1. Consider the problem of predicting how well a student does in her second year of college/university, given how well she did in her first year.

   Specifically, let x be equal to the number of A grades (including A-. A and A+ grades) that a student receives in their first year of college (freshmen year). We would like to predict the value of y, which we define as the number of A grades they get in their second year (sophomore year).

   Here each row is one training example. Recall that in linear regression, our hypothesis is h_\theta(x) = \theta_0 + \theta_1x, and we use m to denote the number of training examples.

   x	y
   3	2
   1	2
   0	1
   4	3

   For the training set given above (note that this training set may also be referenced in other questions in this quiz), what is the value of m? In the box below, please enter your answer (which should be a number between 0 and 10).

2. Consider the following training set of m = 4 training examples:

   x	y
   1	0.5
   2	1
   4	2
   0	0

   Consider the linear regression model h_θ(x) = θ_0 + θ_1x. What are the values of θ_0 and θ_1 that you would expect to obtain upon running gradient descent on this model? (Linear regression will be able to fit this data perfectly.)

• a. θ_0 = 0, θ_1 = 0.5
• b. θ_0 = 1, θ_1 = 0.5
• c. θ_0 = 1, θ_1 = 1
• d. θ_0 = 0.5, θ_1 = 0.5
• e. θ_0 = 0.5, θ_1 = 0

3. Suppose we set θ_0 = -1, θ_1 = 0.5. What is h_θ(4)?

4. Let f be some function so that f(θ_0, θ_1) outputs a number.

   For this problem, f is some arbitrary/unknown smooth function (not necessarily the cost function of linear regression, so f may have local optima).

   Suppose we use gradient descent to try to minimize f(θ_0, θ_1) as a function of θ_0 and θ_1.

   Which of the following statements are true? (Check all that apply.)

• a. If the learning rate is too small, then gradient descent may take a very long time to converge.
• b. Even if the learning rate \alpha is very large, every iteration of gradient descent will decrease the value of f(\theta_0, \theta_1).
• c. If \theta_0 and \theta_1 are initialized so that \theta_0 = \theta_1, then by symmetry (because we do simultaneous updates to the two parameters), after one iteration of gradient descent, we will still have \theta_0 = \theta_1.
• d. If \theta_0 and \theta_1 are initialized at a local minimum, then one iteration will not change their values.

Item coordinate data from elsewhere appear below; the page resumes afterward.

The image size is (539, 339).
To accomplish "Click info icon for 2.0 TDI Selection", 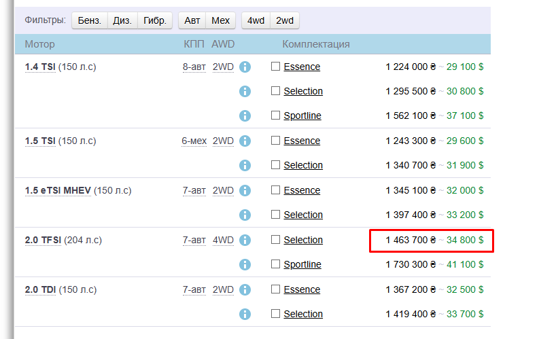I will (245, 314).
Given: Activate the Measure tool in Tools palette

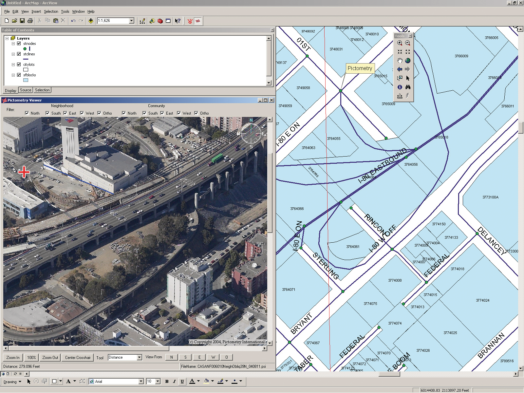Looking at the screenshot, I should (x=400, y=96).
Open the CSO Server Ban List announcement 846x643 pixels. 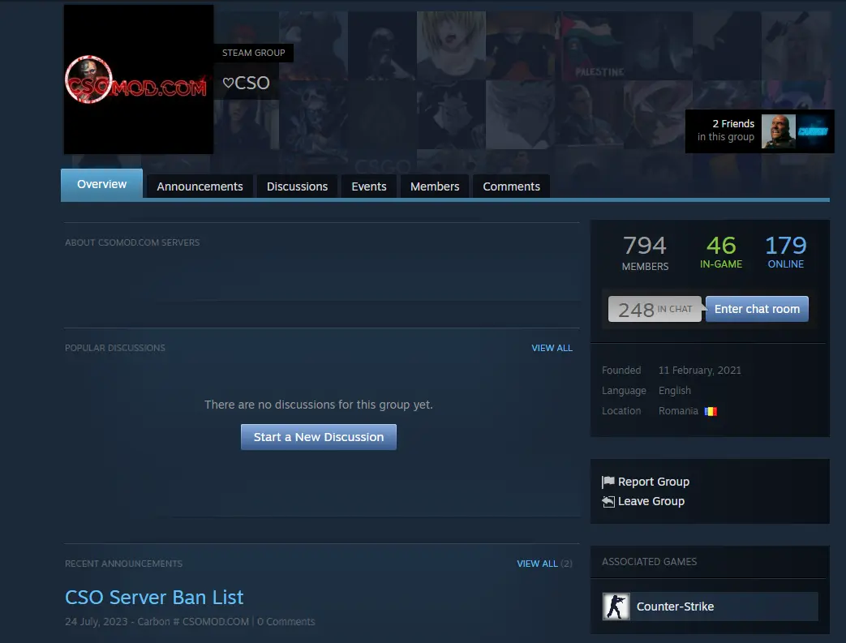pos(154,598)
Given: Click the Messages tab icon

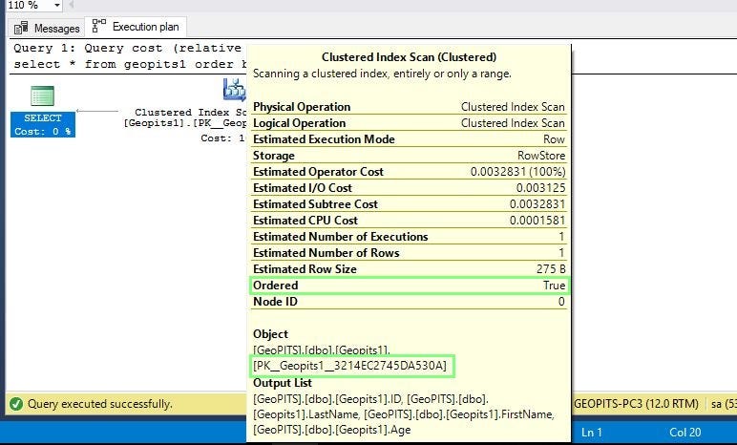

5. Suppose that for some linear regression problem (say, predicting housing prices as in the lecture), we have some training set, and for our training set we managed to find some θ_0, θ_1 such that J(θ_0, θ_1) = 0.

   Which of the statements below must then be true? (Check all that apply.)

• a. Gradient descent is likely to get stuck at a local minimum and fail to find the global minimum.
• b. For this to be true, we must have \theta_0 = 0 and \theta_1 = 0 so that h_\theta(x) = 0
• c. Our training set can be fit perfectly by a straight line, i.e., all of our training examples lie perfectly on some straight line.
• d. For this to be true, we must have y^{(i)} = 0 for every value of i = 1, 2, …, m$.

• 1. 4 m = 4 即为样本数量。
• 2. a 代入公式 h_θ(x) = θ_0 + θ_1x 即可。
• 3. 1 把 θ_0 = -1, θ_1 = 0.5, x = 4 代入公式 h_θ(4) = -1 + 0.5 * 4 = 1。
• 4. a, d
• 5. c J(θ_0, θ_1) = 0 代表所有的样本都能与该线性函数上的点完美贴合。